On Thursday, after returning to England with his players early in the morning, Ranieri was informed that he was being dismissed. Leicester released a statement a few hours later, praising Ranieri’s “warmth, charm and charisma,” assuring him the team will always be “grateful” for everything he achieved, but making it clear that change was necessary if the team was to avoid relegation. It was delicately phrased and thoughtfully composed: an ornate blade, but a blade nonetheless.

On a sporting level, in truth, the team’s decision is hardly unfathomable. Leicester’s play has been dismal. Ranieri has recorded just two wins in the Premier League since November. His team sits just a point above the relegation zone, in immediate and very real danger of becoming the first side to be relegated as a champion since 1938.

On another level, though, it is — as Gary Lineker, a Leicester fan and former player, put it — “gut-wrenchingly sad.” For Ranieri, it is sad because he has been betrayed by his own optimism. In hindsight, it is obvious there was never going to be a happy ending. Leicester had flown too high, had too far to fall. 

Whatever Ranieri did this season would have felt like an anticlimax.
He should have walked, back in May, leaving the stage as soon as the curtain had fallen on the greatest production of the Premier League era: his legend assured and untainted, the ultimate managerial mike drop. That is what happens in fairy tales, after all. The heroes ride off into the sunset, forever pristine. There is never an epilogue about what happened when they got home and had to do the dusting.

For Leicester, it is sad because it lends a sour coda to the sweetest of stories. The club’s owners, the Thai Srivaddhanaprabha family, will be criticised for failing to stand by their man, after all he had done for them, but the players do not deserve to escape censure. Not because they seemed to have had their edge dulled by success, particularly. As Ranieri said in December, players who react to triumph by seeking more are so rare as to be all but unique. Few on his squad had ever won anything before last year; it is only human to find that intensity draining away.

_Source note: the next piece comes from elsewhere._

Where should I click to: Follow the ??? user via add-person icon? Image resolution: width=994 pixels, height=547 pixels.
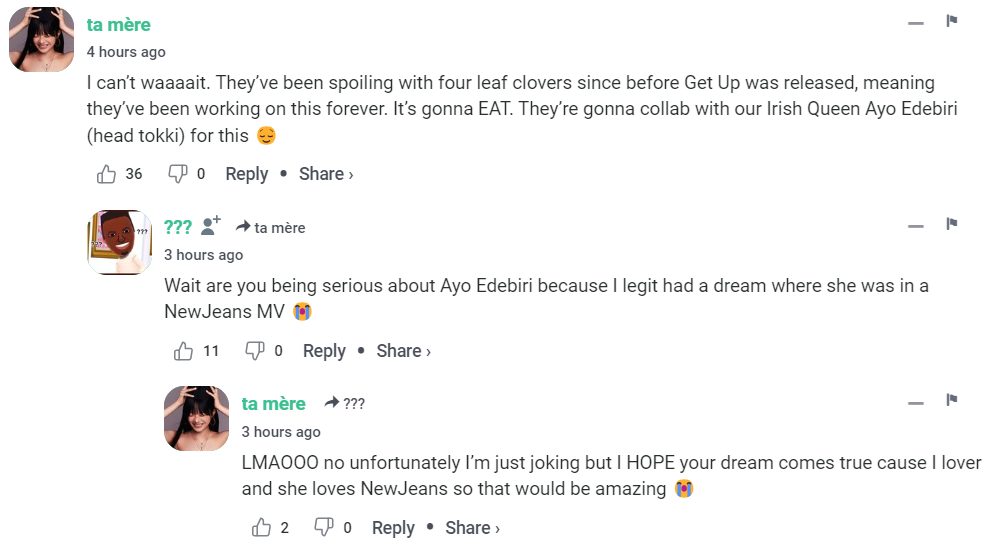tap(210, 226)
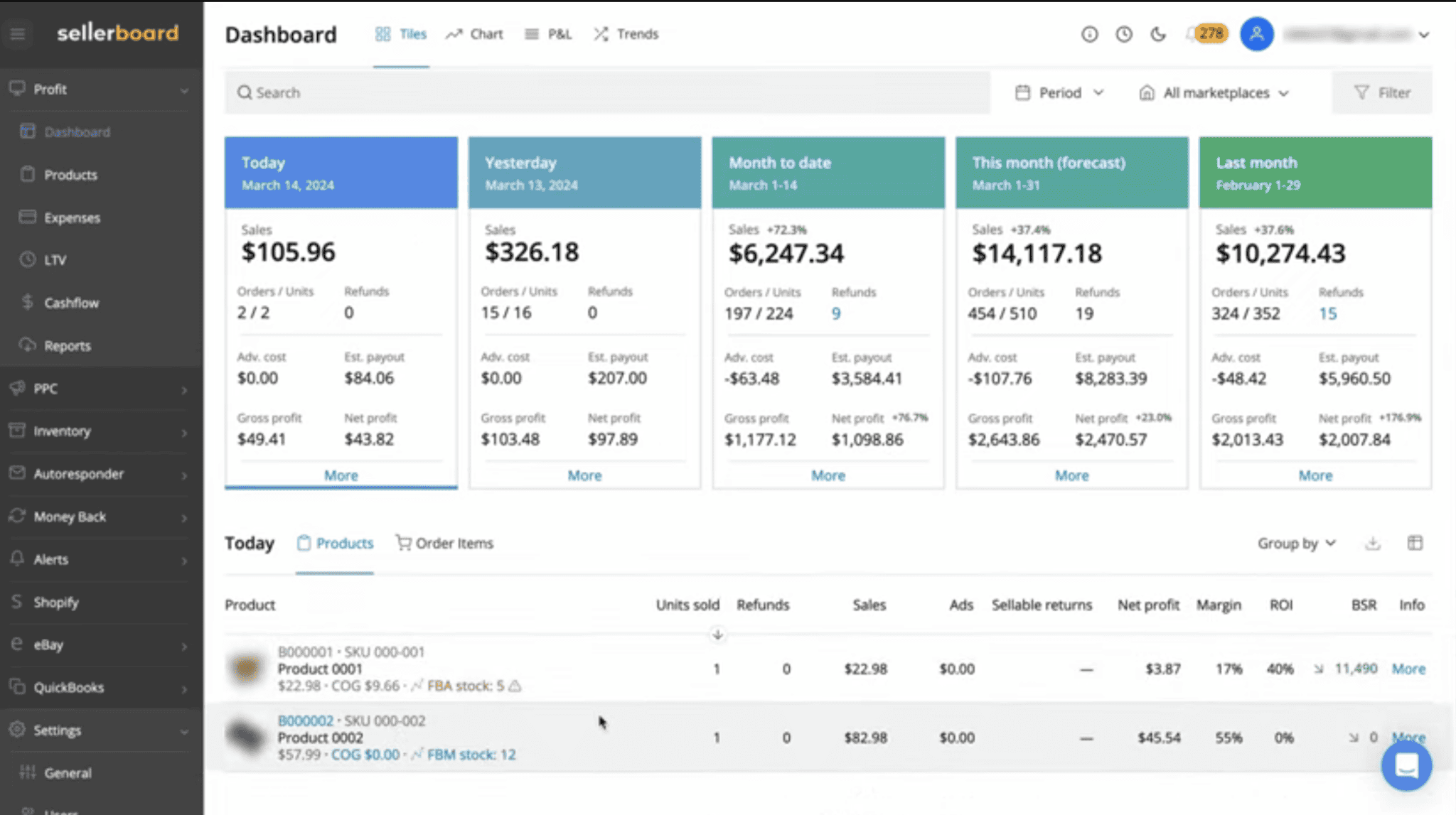This screenshot has width=1456, height=815.
Task: Open the All marketplaces dropdown
Action: coord(1216,92)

Their lack of faith in Ranieri, though, is less forgivable. Earlier this month, Ranieri seemed to admit that he had, perhaps, stood by his players for too long, indulging the stalwarts of the championship victory too many opportunities to recapture their form.

If only that loyalty had been reciprocated. As results started to turn, Leicester’s players started to doubt. Where last season they had admired his tactical subtlety and enjoyed his pep talks, now they were left befuddled and bemused. He indulged them their poor form; they were not willing to afford him the same courtesy. That, perhaps, explains why heroes tend to make themselves scarce as soon as the job at hand is done.